THE EXERCISE
Copy out the listing lines between the line holding "Click the 0.1 tick label on the colorbar" and the line holding "Action: click(148, 48)", both included.

Items from a dataset:
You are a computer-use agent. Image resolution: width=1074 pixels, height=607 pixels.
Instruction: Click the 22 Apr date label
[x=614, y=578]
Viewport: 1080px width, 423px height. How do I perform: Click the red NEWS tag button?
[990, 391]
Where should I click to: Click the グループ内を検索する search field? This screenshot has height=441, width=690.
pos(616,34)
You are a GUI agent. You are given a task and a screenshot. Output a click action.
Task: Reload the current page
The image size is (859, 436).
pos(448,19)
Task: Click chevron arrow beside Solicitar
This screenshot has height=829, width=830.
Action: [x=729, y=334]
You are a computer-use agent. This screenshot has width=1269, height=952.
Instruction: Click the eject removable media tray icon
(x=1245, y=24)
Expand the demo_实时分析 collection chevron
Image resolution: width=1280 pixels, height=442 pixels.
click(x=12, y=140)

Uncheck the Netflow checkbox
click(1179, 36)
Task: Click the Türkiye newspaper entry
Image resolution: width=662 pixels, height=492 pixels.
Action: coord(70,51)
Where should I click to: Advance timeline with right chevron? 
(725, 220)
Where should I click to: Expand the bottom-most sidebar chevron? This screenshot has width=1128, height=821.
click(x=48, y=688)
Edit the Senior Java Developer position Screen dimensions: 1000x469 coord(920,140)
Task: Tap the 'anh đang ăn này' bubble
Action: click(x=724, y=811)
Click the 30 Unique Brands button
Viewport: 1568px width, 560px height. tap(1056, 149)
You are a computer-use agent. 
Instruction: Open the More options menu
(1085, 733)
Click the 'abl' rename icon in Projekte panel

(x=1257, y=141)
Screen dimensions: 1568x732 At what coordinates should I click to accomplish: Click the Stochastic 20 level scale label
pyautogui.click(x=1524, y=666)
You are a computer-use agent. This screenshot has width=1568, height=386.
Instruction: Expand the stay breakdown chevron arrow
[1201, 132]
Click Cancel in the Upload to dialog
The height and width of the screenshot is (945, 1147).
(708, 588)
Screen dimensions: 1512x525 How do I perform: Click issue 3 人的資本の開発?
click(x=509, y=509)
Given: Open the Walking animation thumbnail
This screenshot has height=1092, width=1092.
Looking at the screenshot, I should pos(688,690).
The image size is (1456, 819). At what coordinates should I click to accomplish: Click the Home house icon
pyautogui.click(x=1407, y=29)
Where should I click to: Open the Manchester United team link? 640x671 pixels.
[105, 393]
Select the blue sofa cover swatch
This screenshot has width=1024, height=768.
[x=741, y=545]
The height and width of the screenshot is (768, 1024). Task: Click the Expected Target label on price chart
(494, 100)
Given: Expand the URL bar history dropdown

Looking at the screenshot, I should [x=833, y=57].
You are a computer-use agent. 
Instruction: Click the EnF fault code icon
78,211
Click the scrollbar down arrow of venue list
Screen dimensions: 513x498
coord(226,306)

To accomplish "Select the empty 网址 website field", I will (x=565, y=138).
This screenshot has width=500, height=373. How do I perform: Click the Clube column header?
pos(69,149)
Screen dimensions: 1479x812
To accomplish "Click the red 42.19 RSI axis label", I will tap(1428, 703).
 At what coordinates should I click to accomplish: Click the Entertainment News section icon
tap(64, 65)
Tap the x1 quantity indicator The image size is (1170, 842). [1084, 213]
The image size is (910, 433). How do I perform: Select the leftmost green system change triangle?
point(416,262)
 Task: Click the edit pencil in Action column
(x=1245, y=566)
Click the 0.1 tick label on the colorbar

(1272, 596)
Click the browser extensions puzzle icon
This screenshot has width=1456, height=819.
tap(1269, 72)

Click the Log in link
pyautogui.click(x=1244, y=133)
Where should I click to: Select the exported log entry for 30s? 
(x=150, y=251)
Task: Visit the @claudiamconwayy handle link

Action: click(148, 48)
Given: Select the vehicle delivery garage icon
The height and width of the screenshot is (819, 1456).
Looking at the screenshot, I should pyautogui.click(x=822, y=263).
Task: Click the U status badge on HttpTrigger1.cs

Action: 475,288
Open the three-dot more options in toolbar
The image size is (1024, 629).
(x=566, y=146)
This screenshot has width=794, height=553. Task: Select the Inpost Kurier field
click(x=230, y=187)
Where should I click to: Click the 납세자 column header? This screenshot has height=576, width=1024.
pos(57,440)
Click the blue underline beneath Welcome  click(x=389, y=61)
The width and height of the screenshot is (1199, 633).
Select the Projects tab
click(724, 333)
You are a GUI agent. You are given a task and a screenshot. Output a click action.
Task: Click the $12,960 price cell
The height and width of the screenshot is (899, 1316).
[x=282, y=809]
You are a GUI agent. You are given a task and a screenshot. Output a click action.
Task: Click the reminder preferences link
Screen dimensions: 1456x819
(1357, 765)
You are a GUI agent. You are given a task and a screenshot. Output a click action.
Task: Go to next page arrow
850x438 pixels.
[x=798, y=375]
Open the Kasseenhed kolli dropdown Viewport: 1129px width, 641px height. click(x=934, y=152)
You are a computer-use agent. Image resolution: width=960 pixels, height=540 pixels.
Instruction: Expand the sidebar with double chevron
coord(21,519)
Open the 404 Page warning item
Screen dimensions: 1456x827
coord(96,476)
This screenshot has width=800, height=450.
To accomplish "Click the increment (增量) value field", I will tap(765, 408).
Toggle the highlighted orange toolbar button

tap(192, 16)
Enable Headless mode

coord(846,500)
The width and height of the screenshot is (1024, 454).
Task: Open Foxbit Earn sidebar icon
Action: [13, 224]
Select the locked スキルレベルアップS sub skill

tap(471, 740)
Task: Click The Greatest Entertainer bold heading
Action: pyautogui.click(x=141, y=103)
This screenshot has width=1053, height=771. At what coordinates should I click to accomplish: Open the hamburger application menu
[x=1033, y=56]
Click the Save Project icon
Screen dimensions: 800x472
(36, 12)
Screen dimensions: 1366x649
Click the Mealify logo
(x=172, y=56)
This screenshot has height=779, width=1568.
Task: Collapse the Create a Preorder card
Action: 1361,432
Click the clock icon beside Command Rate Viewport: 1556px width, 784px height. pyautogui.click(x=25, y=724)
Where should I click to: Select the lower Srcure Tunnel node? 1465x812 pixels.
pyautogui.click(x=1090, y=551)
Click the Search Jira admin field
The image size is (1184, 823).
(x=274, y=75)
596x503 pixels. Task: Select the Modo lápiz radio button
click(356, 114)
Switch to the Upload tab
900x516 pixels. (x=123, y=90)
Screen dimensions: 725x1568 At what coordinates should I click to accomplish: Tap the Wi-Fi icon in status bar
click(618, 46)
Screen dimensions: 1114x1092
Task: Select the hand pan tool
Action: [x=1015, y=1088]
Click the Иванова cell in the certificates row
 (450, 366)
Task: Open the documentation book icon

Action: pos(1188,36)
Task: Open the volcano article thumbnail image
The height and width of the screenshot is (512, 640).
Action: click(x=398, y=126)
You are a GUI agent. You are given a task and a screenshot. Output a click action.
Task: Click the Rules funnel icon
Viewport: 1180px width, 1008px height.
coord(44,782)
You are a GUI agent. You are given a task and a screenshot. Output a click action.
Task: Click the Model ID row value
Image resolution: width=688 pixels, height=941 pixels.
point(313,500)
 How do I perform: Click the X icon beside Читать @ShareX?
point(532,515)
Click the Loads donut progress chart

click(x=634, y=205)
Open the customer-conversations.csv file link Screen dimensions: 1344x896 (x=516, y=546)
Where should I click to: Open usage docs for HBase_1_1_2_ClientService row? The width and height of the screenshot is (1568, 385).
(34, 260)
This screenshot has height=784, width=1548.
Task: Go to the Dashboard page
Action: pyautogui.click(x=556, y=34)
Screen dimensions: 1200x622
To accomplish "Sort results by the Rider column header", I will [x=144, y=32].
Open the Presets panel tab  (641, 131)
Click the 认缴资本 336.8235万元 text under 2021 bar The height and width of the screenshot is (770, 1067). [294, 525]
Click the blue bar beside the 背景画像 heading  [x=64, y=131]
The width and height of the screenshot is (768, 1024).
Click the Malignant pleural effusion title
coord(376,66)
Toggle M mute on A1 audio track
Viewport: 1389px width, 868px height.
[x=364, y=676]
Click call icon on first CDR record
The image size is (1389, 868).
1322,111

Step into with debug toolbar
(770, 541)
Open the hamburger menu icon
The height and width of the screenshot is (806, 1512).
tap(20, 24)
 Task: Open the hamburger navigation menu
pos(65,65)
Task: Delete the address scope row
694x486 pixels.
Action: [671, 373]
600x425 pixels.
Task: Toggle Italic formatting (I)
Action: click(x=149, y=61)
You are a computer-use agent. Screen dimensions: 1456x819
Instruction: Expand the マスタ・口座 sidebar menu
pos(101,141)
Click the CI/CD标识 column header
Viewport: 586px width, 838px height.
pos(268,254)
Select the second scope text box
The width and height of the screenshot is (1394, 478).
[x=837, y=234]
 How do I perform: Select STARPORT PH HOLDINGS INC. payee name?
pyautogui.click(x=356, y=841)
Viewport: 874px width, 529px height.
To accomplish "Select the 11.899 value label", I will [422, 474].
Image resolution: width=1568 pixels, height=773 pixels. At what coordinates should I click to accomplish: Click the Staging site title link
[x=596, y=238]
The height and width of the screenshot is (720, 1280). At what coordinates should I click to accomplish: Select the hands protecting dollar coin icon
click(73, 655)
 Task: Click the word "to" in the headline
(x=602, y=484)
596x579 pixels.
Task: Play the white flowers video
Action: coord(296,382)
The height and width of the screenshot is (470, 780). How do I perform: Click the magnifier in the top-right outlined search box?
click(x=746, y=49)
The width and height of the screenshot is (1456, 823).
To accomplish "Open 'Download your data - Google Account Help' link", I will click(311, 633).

REPLY TO THE TASK
Click the 0.1 tick label on the colorbar

(1272, 596)
Click the browser extensions puzzle icon
This screenshot has width=1456, height=819.
tap(1269, 72)

Click the Log in link
pyautogui.click(x=1244, y=133)
Where should I click to: Select the exported log entry for 30s? 
(x=150, y=251)
Task: Visit the @claudiamconwayy handle link

Action: click(148, 48)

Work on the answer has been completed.